2010 Oscar nominees asked to save thank-yous for backstage thanks-cam, make interesting speeches instead
Reuters reported this morning that the producers of this year’s Oscars presentation ceremony are trying a new tactic to liven up the show and prevent the usual endless sequence of “I’d like to thank everyone else who worked on this film, by name and title, in order…” speeches. At the annual lunch for Oscar nominees, awards-show producers Adam Shankman (director of Hairspray) and Bill Mechanic explained that this year, they want nominees to write two speeches: the public one for the cameras, in which they should “share your passion on what the Oscar means to you,” and one for a behind-the-scenes ceremony, where the winners can face a special “Thank You Cam” and gush about the awesomeness of anyone they want.

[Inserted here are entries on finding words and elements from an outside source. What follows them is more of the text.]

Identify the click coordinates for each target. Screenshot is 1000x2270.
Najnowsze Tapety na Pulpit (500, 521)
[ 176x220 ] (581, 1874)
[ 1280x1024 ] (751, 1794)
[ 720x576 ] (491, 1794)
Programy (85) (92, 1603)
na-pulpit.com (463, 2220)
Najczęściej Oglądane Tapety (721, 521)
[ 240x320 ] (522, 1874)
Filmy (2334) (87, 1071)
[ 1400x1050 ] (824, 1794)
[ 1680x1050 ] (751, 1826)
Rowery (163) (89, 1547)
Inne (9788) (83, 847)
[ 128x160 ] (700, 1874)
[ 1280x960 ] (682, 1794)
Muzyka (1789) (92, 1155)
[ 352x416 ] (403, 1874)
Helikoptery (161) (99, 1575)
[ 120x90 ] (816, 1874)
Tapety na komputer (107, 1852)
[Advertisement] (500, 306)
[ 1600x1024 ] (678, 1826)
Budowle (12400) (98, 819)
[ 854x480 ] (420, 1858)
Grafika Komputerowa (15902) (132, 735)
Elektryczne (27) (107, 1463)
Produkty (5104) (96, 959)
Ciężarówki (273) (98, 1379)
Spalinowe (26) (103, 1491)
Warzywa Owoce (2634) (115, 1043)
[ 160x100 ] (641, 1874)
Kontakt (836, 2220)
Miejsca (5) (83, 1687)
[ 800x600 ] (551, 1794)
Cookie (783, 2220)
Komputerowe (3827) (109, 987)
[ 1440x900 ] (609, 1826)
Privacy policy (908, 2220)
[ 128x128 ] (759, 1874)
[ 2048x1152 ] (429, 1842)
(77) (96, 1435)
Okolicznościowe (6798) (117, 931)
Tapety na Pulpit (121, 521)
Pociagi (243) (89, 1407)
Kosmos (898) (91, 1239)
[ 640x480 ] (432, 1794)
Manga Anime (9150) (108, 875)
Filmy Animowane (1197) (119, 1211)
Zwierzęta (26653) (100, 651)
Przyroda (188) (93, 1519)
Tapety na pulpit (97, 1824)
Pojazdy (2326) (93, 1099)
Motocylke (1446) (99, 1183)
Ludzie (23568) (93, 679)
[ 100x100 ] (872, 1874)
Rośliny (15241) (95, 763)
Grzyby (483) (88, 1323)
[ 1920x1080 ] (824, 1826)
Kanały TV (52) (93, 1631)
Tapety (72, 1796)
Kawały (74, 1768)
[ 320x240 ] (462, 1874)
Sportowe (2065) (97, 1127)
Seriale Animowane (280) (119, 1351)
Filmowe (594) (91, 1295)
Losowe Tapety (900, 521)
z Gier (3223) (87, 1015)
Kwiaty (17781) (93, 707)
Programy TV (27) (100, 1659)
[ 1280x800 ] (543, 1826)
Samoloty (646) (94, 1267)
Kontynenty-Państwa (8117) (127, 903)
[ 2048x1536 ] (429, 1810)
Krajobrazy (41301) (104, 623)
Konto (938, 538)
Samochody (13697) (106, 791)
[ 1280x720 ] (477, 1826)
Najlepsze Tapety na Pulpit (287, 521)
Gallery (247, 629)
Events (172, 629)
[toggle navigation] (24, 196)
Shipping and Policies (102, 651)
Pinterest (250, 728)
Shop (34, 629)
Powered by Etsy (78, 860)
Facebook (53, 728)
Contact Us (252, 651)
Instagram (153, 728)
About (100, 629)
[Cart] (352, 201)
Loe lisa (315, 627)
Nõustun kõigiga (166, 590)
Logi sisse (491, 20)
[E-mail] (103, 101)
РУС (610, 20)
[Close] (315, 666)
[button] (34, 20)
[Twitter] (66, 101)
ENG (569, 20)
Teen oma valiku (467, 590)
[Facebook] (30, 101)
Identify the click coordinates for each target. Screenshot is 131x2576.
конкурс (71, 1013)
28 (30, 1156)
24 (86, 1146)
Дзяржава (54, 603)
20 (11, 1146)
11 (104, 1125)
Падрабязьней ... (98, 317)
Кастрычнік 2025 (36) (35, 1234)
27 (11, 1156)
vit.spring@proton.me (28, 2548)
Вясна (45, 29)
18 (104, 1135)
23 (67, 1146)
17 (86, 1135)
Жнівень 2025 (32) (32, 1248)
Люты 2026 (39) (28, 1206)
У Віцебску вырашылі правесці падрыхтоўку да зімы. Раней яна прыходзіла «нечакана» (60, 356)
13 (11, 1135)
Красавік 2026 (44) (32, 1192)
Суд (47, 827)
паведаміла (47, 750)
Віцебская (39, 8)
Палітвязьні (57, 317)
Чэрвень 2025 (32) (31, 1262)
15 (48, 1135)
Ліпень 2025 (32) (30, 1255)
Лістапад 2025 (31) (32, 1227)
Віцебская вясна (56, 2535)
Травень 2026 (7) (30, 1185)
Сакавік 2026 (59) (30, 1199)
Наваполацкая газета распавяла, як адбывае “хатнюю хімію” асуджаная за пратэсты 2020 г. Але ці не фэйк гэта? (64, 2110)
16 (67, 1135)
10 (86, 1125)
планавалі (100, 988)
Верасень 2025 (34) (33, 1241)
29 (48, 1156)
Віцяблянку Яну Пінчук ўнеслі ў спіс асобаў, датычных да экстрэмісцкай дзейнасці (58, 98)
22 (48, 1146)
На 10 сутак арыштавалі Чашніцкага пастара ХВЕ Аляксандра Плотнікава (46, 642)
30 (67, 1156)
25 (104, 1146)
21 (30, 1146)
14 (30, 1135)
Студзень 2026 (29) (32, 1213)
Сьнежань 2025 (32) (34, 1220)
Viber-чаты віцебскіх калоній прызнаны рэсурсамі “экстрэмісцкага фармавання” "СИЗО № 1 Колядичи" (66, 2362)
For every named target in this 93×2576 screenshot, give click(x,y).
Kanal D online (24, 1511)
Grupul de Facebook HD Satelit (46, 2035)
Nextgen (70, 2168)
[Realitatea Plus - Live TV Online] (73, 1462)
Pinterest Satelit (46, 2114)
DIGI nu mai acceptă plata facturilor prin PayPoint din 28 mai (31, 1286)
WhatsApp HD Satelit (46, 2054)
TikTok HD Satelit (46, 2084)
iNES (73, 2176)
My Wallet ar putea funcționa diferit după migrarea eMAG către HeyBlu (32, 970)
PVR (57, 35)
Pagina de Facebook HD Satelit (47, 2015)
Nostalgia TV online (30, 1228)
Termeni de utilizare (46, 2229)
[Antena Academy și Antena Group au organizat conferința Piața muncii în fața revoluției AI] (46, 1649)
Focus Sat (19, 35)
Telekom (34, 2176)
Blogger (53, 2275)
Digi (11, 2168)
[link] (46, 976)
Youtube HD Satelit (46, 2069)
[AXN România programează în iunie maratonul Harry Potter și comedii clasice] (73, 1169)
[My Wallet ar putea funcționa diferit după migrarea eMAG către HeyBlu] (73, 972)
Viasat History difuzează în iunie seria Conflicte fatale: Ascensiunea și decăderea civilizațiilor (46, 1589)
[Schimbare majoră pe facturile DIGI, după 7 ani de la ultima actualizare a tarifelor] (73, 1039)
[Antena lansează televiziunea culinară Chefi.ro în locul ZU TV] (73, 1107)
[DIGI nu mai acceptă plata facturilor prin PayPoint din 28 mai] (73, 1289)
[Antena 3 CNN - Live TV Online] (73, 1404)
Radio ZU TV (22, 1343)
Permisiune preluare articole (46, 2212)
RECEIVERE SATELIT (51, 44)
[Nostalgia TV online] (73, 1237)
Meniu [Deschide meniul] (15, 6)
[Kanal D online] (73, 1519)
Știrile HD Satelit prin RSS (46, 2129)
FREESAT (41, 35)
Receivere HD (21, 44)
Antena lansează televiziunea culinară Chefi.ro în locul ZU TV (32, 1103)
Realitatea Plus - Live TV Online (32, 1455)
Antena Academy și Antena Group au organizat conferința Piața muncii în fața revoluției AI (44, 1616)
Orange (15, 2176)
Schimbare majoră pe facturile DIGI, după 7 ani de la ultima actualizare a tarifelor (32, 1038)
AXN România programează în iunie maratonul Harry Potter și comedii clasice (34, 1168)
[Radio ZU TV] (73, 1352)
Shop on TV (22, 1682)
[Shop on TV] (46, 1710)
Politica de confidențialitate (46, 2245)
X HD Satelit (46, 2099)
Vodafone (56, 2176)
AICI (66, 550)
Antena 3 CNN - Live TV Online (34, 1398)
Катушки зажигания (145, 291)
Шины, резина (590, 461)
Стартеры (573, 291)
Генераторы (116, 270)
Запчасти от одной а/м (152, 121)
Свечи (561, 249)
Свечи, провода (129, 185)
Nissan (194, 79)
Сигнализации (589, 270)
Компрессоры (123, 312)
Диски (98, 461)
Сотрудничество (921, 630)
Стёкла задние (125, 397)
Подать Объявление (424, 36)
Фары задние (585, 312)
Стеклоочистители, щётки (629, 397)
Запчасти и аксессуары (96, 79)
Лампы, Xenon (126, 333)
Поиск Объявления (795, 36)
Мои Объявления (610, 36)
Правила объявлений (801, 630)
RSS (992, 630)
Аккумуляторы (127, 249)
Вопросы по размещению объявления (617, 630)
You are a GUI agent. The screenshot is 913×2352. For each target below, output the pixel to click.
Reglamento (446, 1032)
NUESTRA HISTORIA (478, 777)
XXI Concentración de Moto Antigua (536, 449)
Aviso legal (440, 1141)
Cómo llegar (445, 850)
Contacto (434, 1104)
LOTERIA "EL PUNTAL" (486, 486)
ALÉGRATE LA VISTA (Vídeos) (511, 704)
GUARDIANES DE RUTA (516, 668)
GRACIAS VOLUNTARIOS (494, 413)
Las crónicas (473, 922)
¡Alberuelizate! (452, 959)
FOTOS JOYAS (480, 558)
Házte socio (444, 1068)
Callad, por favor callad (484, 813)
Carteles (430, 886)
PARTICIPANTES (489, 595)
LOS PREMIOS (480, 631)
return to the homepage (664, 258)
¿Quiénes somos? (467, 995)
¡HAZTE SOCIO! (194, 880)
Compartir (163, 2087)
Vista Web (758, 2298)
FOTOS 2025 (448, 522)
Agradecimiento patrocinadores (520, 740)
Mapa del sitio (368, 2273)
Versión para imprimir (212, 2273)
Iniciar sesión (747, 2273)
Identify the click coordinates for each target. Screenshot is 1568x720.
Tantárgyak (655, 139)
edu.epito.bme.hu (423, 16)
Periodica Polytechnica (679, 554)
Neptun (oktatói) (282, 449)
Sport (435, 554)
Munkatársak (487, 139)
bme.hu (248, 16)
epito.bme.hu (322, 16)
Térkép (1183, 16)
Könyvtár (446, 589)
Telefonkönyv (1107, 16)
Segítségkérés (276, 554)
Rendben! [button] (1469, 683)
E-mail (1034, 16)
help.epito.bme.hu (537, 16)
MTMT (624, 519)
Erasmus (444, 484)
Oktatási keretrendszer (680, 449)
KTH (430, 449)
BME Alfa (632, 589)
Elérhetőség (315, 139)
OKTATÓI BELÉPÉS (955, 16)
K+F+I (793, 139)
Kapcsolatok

Shankman said the Thank You Cam footage would be available online, so celebrities can post or e-mail links to whomever—presumably all the thanks recipients, since most of the rest of the world won’t care.
Mechanic and Shankman apparently stopped short of suggesting that nominees’ mics would be cut off if they veered into generic “I’d like to thank…” territory, but Mechanic did say they were “the single most-hated thing on the show,” and that they want this year to be livelier. Sadly, they showed footage of Renée Zellweger’s Cold Mountain Best Actress award speech as a sample of what nominees should try to emulate, rather than showing Roberto Benigni’s chair-climbing, arm-flailing freakout, or Jack Palance’s one-armed push-ups routine.
That said, the move by itself opens up some potentially intriguing possibilities. Given 30 to 45 seconds and the social obligation to thank everyone possible, Oscar-winners have always had a safe, non-embarrassing, generic fallback speech practically written for them in advance. Robbed of that option and forced to come up with their own original ideas for speeches, some of them might actually let their real personalities show through a little. If nothing else, it might be worthwhile to see who ignores the instructions and defaults to the forbidden thank-you speech, or alternately, how far people will go to be original and interesting when given the direct challenge to do so. With a little luck, this might be the most enjoyably awkward Oscars ever.